• **Requirement**:
Below, locate the line that contains "Find Peace of". Repeat exactly from that line to the line that contains "Números telefónicos (873, 2411)", inclusive, leaving out the pictures.

• **Input**:

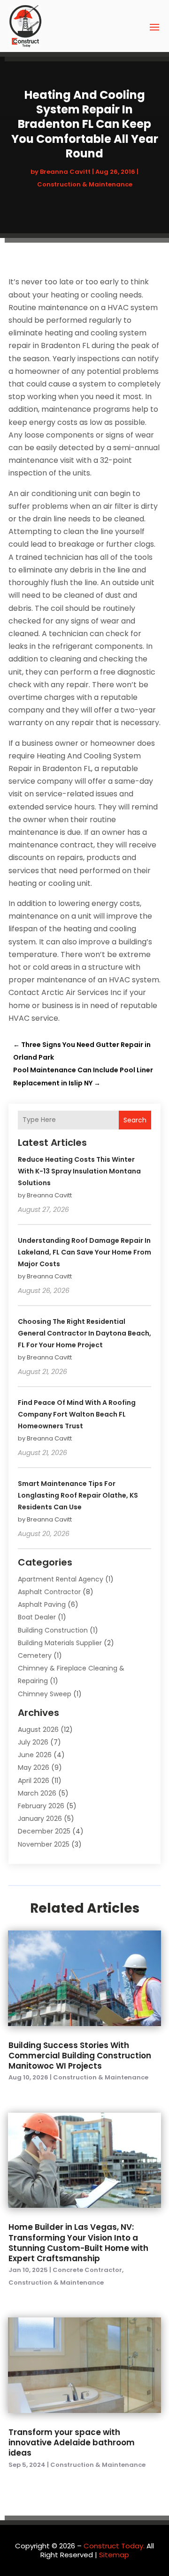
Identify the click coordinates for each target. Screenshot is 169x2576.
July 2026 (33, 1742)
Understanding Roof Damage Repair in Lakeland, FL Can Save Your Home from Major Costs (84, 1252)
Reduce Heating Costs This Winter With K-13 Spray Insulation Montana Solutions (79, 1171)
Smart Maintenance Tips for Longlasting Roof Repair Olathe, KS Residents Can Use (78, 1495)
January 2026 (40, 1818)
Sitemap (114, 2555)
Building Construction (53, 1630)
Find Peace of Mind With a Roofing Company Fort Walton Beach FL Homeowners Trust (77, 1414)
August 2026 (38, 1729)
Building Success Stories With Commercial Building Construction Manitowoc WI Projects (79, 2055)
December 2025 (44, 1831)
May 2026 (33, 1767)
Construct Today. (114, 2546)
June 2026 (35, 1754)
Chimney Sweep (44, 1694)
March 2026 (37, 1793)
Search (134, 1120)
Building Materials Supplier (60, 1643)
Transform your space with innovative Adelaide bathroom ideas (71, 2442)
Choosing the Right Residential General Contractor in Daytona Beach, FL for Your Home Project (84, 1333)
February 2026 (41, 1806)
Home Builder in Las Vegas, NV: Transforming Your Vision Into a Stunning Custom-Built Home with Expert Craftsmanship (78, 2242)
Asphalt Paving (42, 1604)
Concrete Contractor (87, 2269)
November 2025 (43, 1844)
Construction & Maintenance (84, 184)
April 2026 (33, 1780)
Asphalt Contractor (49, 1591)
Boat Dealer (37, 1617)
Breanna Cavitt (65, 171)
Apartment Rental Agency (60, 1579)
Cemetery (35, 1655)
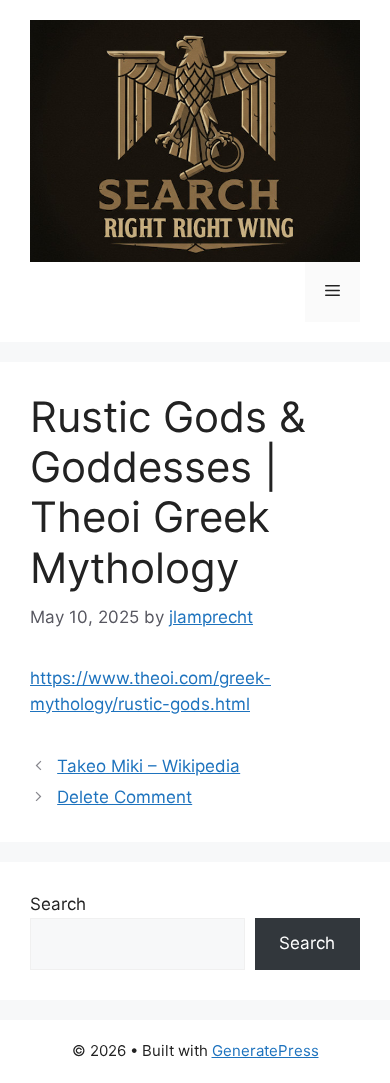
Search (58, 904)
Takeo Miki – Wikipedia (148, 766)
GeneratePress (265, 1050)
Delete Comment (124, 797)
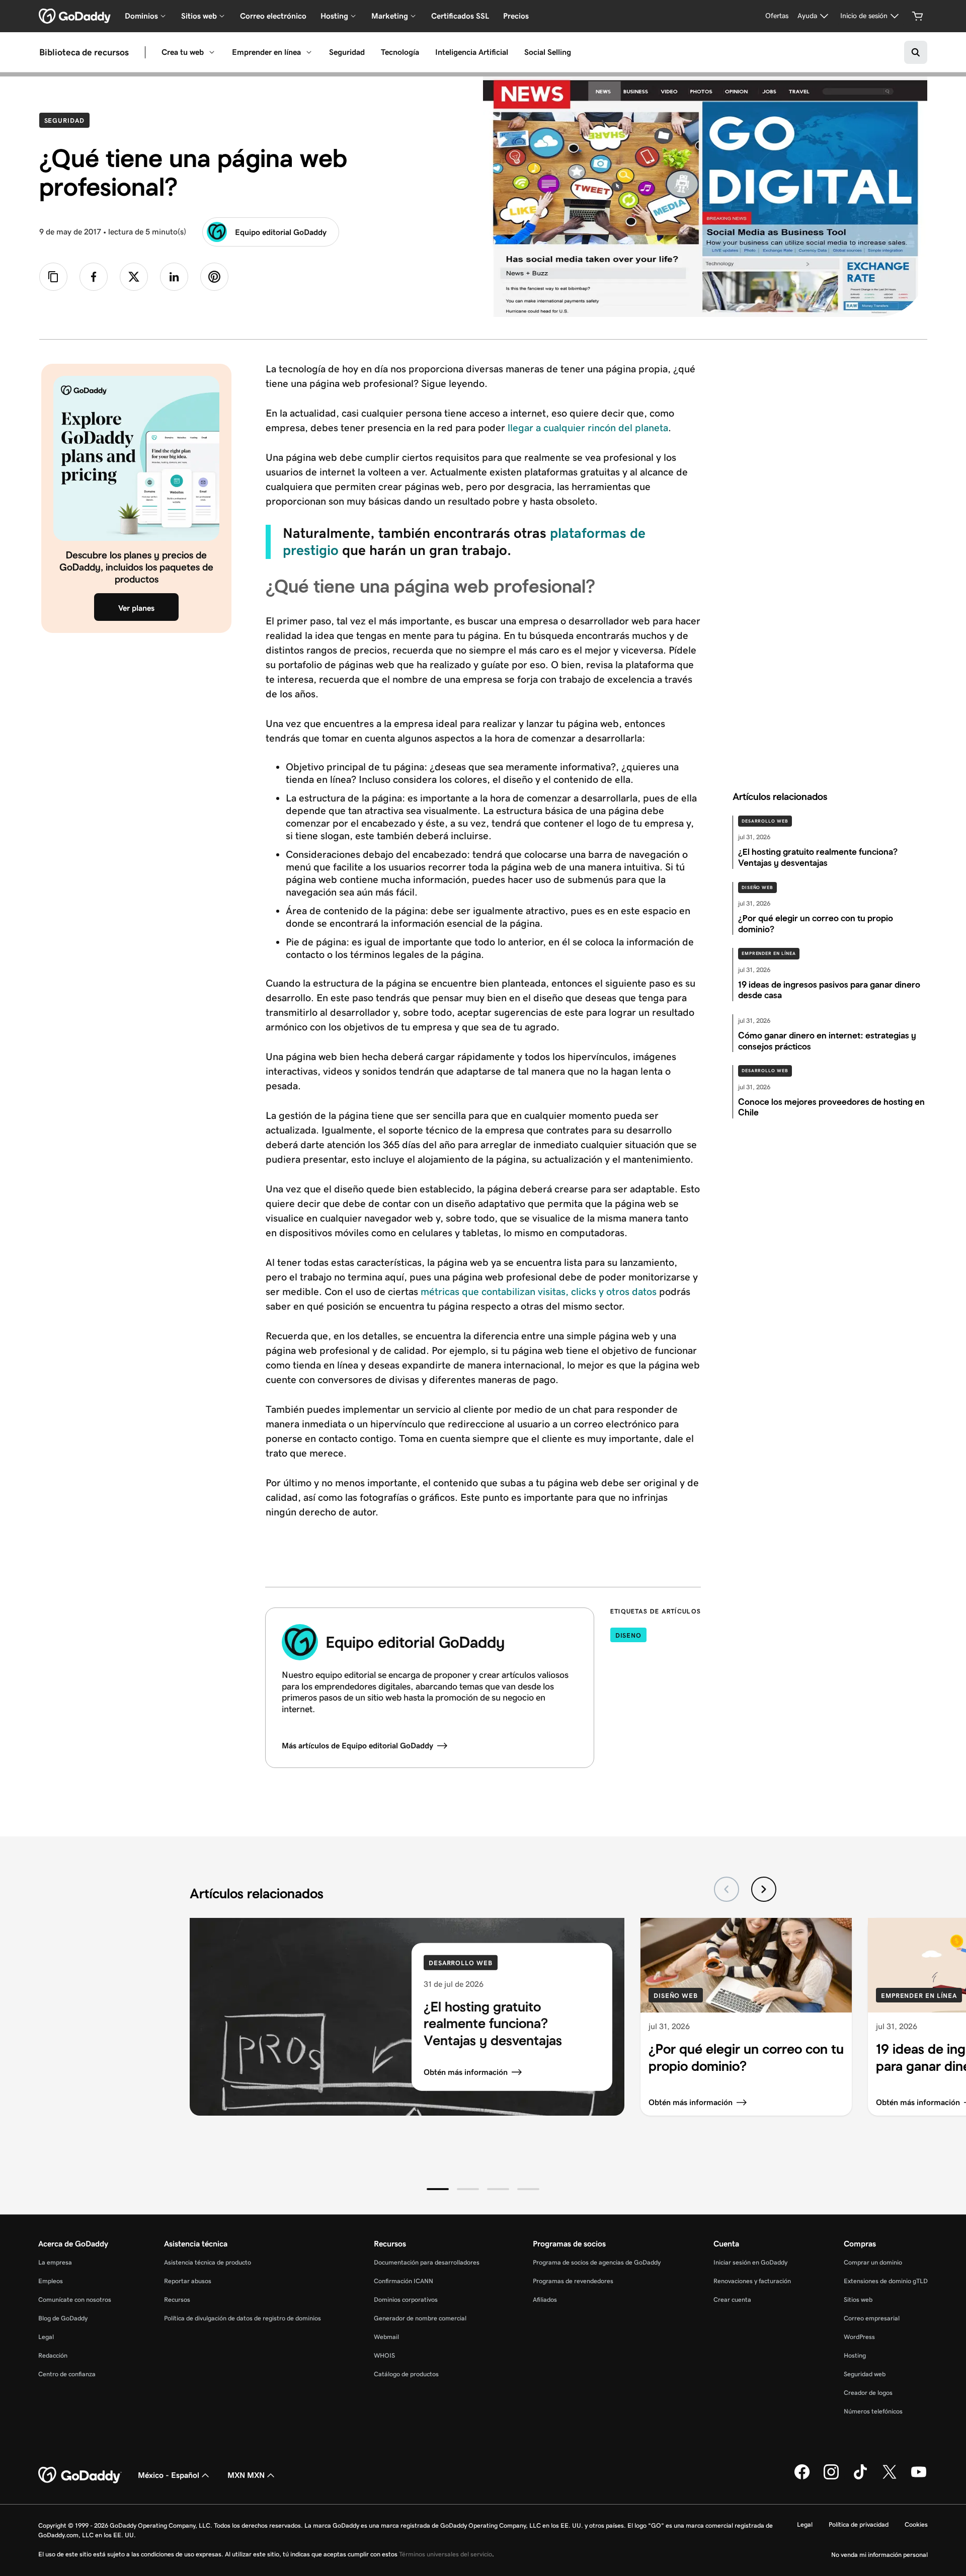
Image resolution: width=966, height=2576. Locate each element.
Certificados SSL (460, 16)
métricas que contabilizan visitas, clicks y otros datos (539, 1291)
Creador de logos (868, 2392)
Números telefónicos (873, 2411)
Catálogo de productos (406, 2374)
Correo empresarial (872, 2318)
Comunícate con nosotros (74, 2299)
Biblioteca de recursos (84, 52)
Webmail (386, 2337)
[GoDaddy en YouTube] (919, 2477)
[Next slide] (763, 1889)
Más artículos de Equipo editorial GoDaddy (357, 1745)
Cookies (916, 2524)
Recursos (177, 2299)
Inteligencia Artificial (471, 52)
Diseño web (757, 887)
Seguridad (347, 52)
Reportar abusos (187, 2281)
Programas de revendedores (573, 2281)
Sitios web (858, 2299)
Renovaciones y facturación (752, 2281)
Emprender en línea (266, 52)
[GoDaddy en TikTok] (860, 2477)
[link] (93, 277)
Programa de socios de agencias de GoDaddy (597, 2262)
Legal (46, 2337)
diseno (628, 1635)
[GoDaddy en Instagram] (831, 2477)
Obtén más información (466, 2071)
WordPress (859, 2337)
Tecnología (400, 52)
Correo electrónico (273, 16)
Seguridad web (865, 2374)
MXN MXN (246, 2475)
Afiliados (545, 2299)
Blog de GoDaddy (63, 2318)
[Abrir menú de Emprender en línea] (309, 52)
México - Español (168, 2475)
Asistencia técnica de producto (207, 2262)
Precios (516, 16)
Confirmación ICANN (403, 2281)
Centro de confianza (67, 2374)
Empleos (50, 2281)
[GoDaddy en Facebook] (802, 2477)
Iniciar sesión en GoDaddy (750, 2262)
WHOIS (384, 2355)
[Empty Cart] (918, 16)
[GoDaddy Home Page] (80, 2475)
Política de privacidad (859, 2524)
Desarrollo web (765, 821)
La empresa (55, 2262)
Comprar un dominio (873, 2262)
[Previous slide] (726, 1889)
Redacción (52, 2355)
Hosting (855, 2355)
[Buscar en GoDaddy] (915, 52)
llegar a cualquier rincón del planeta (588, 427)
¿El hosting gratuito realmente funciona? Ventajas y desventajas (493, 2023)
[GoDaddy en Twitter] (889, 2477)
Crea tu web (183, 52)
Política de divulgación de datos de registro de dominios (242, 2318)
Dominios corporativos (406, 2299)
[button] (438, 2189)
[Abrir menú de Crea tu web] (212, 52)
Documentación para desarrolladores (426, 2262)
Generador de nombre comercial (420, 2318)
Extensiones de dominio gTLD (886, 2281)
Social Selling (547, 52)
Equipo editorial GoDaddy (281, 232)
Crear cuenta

• **Result of the exercise**:
Find Peace of Mind With a Roofing Company Fort Walton Beach FL Homeowners Trust (77, 1414)
August 2026 (38, 1729)
Building Success Stories With Commercial Building Construction Manitowoc WI Projects (79, 2055)
December 2025 (44, 1831)
May 2026 (33, 1767)
Construct Today. (114, 2546)
June 2026 (35, 1754)
Chimney Sweep (44, 1694)
March 2026 (37, 1793)
Search (134, 1120)
Building Materials Supplier (60, 1643)
Transform your space with innovative Adelaide bathroom ideas (71, 2442)
Choosing the Right Residential General Contractor in Daytona Beach, FL for Your Home Project (84, 1333)
February 2026 (41, 1806)
Home Builder in Las Vegas, NV: Transforming Your Vision Into a Stunning Custom-Built Home with Expert Craftsmanship (78, 2242)
Asphalt Paving (42, 1604)
Concrete Contractor (87, 2269)
November 2025 (43, 1844)
Construction & Maintenance (84, 184)
April 2026 (33, 1780)
Asphalt Contractor (49, 1591)
Boat Dealer (37, 1617)
Breanna Cavitt (65, 171)
Apartment Rental Agency (60, 1579)
Cemetery (35, 1655)
Search (58, 904)
Takeo Miki – Wikipedia (148, 766)
GeneratePress (265, 1050)
Delete Comment (124, 797)
Image resolution: width=966, height=2576. Locate each element.
Certificados SSL (460, 16)
métricas que contabilizan visitas, clicks y otros datos (539, 1291)
Creador de logos (868, 2392)
Números telefónicos (873, 2411)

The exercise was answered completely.